▶ **Problem**
An exact transcription of the lines from the one holding "Viewport: 1282px width, 658px height." to the end of the entries below, and nothing more, is the required answer. Please omit the pictures.

[Collected data entries]
————
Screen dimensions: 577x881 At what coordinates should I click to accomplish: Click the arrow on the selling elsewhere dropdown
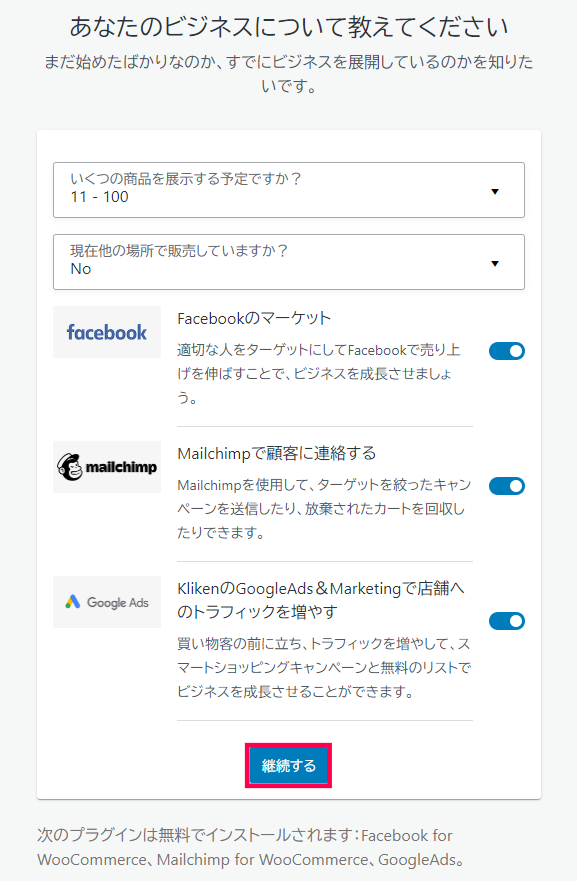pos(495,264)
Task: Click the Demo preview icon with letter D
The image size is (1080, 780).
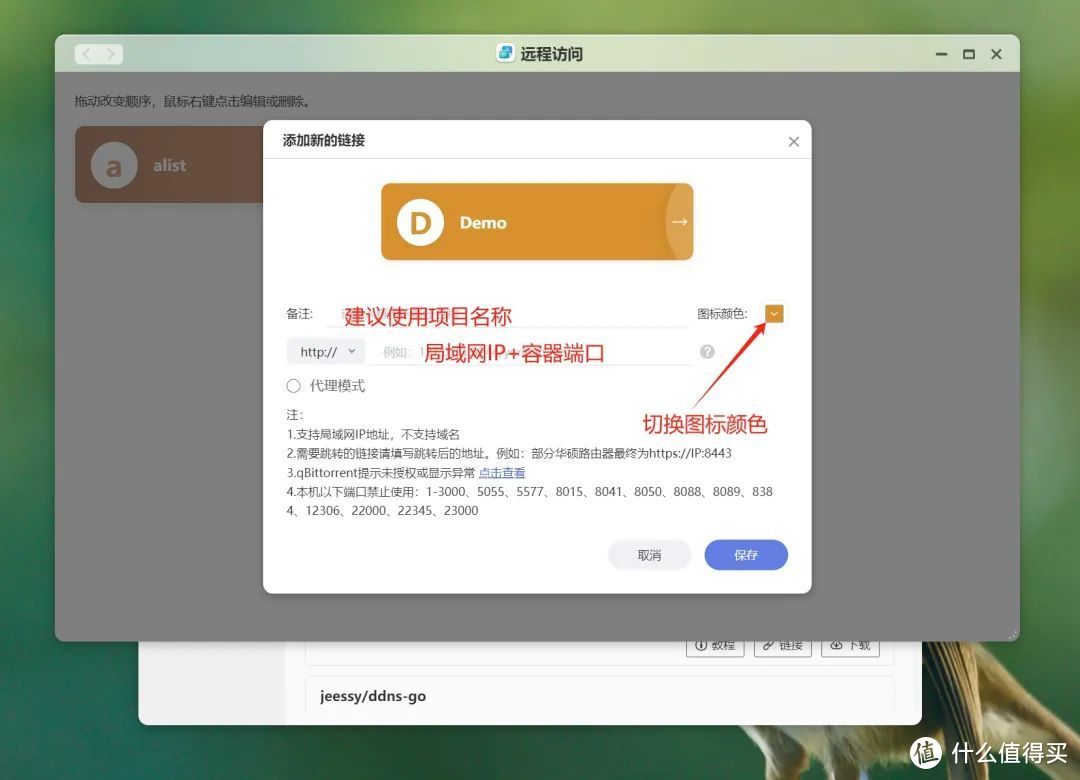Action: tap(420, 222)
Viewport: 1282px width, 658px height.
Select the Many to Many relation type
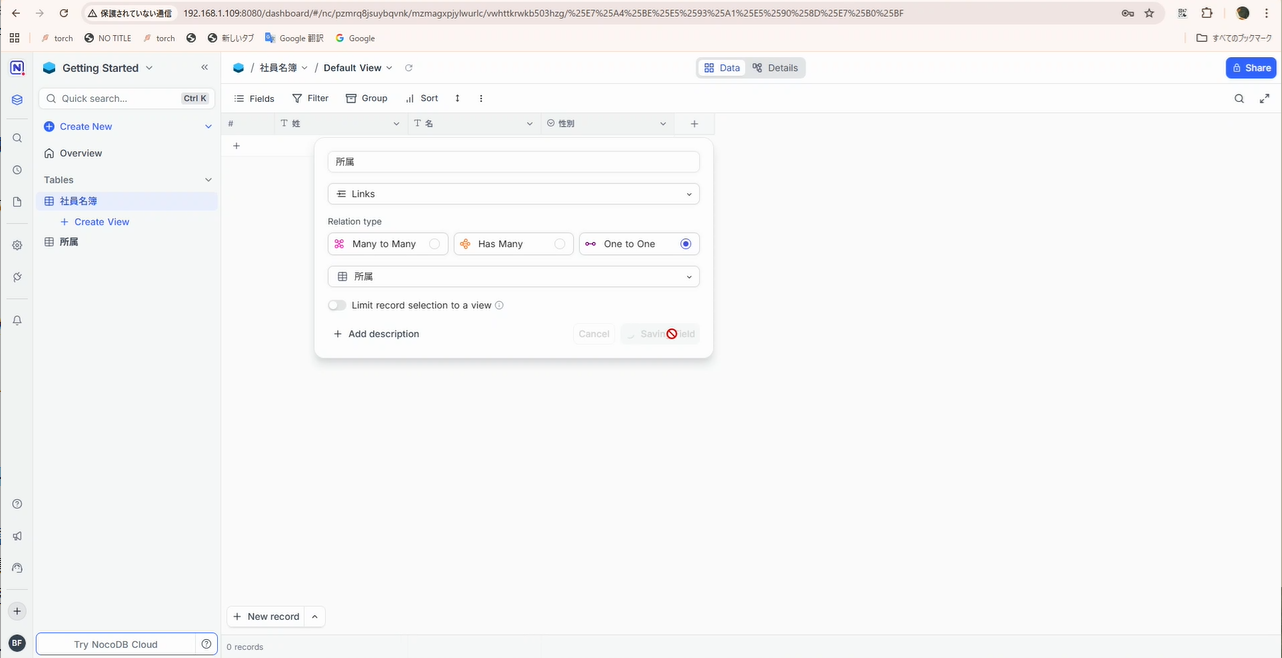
————
▶ **Result for this exercise**
Viewport: 1282px width, 658px height.
Select the Many to Many relation type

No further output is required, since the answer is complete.